We next recorded the responses to flashed gratings with the cortex inactivated. We silenced local cortical activity with a single electrical shock (300–400 μA, 200 μs, electrode negative) delivered through a low-impedance metal electrode placed in the upper layers of the cortex, typically within 500 μm of the patch pipette. This configuration has Lenvatinib nmr been shown to silence spiking for 50 ms in a 1–2 mm diameter region of cortex, while having little effect on visual responses in the LGN (Chung and Ferster, 1998). During inactivation, the cell in
Figure 1 showed only a 10% decrease in its response to high-contrast preferred gratings, suggesting that the thalamus contributed a large fraction of the excitatory inputs. Orientation tuning remained largely contrast invariant in that the width of tuning was similar at all contrasts (Figures 1G and 1H). As in the intact cortex, during inactivation, tuning widths at high and low contrasts were
similar across the population (mean σ 32° and 36°; paired t test, p = 0.12).
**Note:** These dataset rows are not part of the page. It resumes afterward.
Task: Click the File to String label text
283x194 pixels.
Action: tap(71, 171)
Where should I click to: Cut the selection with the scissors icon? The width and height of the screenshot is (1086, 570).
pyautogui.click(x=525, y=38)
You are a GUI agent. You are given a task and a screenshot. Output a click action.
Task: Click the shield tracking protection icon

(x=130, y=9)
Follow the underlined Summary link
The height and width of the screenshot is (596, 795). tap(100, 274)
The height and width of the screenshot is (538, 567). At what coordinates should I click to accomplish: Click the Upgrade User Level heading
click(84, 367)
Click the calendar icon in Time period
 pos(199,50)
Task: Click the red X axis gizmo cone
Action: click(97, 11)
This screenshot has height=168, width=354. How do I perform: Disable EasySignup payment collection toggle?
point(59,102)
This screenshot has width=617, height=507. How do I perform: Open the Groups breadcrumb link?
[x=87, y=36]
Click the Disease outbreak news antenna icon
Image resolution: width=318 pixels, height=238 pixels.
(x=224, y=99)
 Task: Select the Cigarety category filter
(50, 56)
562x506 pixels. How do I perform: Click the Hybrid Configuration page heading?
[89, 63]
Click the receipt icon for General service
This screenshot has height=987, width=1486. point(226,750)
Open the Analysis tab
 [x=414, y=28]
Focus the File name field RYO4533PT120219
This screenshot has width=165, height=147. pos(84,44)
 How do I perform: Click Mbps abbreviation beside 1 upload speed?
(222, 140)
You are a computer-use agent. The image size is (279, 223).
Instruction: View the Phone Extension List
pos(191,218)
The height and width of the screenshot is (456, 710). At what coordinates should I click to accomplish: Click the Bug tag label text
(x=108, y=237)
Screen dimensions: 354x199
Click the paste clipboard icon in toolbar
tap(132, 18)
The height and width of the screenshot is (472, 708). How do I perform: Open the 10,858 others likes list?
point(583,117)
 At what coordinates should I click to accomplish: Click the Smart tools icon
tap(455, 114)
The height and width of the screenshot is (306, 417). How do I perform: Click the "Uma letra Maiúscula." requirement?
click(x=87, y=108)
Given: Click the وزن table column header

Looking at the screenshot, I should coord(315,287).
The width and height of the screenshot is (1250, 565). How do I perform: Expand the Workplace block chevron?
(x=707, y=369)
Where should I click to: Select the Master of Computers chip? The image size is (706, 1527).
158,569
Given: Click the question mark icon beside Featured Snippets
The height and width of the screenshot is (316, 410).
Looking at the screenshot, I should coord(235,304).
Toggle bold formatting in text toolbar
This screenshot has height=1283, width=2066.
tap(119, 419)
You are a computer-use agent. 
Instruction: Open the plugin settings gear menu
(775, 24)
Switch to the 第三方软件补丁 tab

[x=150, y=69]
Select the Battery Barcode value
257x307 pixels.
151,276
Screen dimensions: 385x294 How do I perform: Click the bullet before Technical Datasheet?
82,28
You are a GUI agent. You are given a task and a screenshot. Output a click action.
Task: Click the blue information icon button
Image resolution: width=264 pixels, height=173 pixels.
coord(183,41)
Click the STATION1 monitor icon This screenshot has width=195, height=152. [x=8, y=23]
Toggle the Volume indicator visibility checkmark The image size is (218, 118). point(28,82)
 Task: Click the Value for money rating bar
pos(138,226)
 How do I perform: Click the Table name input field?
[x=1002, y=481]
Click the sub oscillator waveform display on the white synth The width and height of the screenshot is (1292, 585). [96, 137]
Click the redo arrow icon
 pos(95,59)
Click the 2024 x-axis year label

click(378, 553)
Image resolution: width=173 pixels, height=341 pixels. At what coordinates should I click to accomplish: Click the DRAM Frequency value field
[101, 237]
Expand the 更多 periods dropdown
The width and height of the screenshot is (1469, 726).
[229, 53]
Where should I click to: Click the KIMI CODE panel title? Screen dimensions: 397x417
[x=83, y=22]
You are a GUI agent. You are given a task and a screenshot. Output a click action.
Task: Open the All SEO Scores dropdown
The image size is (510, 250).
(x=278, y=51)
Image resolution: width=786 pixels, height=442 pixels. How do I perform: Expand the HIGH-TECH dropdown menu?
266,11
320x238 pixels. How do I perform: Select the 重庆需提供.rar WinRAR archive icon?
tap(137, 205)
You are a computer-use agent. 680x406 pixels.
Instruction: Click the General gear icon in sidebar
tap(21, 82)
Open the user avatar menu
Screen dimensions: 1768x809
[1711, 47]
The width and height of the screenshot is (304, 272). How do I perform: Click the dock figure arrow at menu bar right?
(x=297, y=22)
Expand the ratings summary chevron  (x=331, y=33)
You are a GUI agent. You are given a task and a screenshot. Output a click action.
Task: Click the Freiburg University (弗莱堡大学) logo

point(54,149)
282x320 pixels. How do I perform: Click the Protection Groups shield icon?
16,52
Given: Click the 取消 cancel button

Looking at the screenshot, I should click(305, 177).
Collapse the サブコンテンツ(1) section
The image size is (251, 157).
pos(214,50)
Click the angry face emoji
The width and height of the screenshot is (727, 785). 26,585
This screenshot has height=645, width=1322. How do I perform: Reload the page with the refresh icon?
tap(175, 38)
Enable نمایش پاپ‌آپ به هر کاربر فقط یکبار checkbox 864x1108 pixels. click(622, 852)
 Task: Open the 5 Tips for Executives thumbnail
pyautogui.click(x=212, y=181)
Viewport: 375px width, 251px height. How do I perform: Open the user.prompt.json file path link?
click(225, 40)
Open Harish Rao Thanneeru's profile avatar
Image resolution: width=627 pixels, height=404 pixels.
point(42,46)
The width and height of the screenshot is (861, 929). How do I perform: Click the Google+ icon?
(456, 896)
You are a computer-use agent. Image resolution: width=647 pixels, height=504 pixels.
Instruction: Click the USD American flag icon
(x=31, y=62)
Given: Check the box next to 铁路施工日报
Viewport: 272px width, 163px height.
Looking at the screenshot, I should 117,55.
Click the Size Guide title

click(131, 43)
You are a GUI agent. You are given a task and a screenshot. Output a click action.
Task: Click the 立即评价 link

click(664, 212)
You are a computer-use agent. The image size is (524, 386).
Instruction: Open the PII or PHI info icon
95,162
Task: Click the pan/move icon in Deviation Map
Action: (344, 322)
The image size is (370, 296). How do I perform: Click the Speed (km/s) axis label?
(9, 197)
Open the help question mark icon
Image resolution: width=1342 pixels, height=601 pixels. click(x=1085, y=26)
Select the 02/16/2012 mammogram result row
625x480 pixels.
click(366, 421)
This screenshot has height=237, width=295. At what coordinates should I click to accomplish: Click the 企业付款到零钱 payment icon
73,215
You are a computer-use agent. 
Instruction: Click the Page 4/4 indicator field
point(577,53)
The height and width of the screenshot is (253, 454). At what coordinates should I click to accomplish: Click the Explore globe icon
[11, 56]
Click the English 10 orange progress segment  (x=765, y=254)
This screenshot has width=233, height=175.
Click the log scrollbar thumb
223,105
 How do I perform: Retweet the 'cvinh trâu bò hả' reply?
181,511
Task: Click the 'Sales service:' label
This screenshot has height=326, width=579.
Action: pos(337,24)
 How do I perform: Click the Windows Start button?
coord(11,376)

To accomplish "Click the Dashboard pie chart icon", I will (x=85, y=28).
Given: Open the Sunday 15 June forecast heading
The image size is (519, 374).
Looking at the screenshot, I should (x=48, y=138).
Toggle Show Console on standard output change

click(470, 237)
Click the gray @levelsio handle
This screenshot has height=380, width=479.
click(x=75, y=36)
And as observed previously (Chung and Ferster, 1998), the width of orientation tuning at each contrast was minimally changed by the cortical inactivation (compare Figure 1C and G; paired t test, p = 0.69 at 32%, p = 0.92 at 4%). Just prior to the response Pfizer Licensed Compound Library in vivo onset (0–30 ms), the shock caused a clear reduction in Vm variability. This reduction is visible when comparing the width of shading (SD) with and without shock (compare Figures 1E and 1I just after the start of the traces; summarized in Figure 2A). Once the visually evoked response began, CYTH4 however, variability in all cases returned to a level comparable to the flash-only condition (compare shading in Figures 1E and 1I at response peaks; summarized in Figure 2B). Kernel density estimates of the Vm distributions of four additional simple cells during cortical inactivation also showed increased Vm variability for low-contrast preferred gratings (Figure S2B). During inactivation, 25 out of 35 cells (∼72%) showed higher Vm variability for low-contrast preferred stimulation. Of the 26 neurons that originally showed higher Vm variability for low contrast preferred stimuli in the intact cortex, 21 cells (80%)
retained higher Vm variability after cortical inactivation. On average, Vm variability for low-contrast preferred stimuli was 20% greater than variability for high-contrast null stimuli (Figure 1J; p < 0.01, paired t test), compared to 22% for the intact cortex. The effects of inactivation on the SD ratio (low-contrast preferred/high-contrast null) are shown for individual neurons in Figure 2C, where the SD ratio for inactivated cortex is plotted against the SD ratio for intact cortex. The plot shows considerable scatter, as some cells show greater SD at high contrast than at low contrast in the intact cortex (upper left quadrant) and others show a greater SD at high contrast than at low contrast during inactivation (lower right quadrant).